Да, в Сахибе Джеляле отцовские чувства, любовь к дочери боролись с чувством неудовлетворенной ненависти к эмиру.

«Как я допустил? Дочь моя может погибнуть!»

В глубине души комиссар уже решил: жизнь — за жизнь; они отдадут Абдукагару эмира за Наргис. Комиссар не мог допустить, чтобы его сестренку волочило дикое животное по колючкам степи, по острым камням...

Пусть потом скажут, что он допустил ошибку, отпустив эмира, пусть судят, но Наргис будет жить.

Алексей Иванович одним рывком вскочил и, поправляя портупею, оглядел всех, и все поняли—вопрос решен.

Первым возликовал Али:

— О, счастье! Благословение небес на тебе, комиссар. Благословение и на мне, ничтожном, проморгавшем жизнь из-за толкования корана, но все же успевшем отвести руку смерти от прекрасной из прекрасных!

— Итак, господа,— прервал восторги Али Мирза,— пусть немедленно их высочество получит свободу и коней.
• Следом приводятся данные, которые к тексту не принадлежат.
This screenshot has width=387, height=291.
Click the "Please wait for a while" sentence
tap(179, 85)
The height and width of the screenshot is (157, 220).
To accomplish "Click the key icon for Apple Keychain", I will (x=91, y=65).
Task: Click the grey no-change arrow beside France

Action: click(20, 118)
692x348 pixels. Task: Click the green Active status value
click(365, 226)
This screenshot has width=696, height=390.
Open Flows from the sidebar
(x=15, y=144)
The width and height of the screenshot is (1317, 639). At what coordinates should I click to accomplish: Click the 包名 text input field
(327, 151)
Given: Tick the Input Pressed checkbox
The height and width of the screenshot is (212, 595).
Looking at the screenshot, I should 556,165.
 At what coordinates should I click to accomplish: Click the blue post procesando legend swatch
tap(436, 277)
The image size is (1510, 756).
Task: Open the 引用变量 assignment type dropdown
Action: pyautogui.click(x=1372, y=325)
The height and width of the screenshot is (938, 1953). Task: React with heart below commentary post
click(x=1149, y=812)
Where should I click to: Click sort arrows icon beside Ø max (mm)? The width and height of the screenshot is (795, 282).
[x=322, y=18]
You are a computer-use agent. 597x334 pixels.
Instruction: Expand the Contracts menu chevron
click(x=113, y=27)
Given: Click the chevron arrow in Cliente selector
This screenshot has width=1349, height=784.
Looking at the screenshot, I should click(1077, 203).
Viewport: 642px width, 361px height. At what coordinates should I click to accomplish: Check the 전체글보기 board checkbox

— Кто вам поверит? — заговорил Сахиб Джелял.— Где гарантии, что девушка будет отпущена?!

— Слово эмира! — воскликнул Мирза. Обычно медлительный, холодный, он весь горел.

— Мы поклянемся на коране,— занудил Сеид Алимхан.— Э-э-э... Разве недостаточно клятвы халифа правоверных на священной книге?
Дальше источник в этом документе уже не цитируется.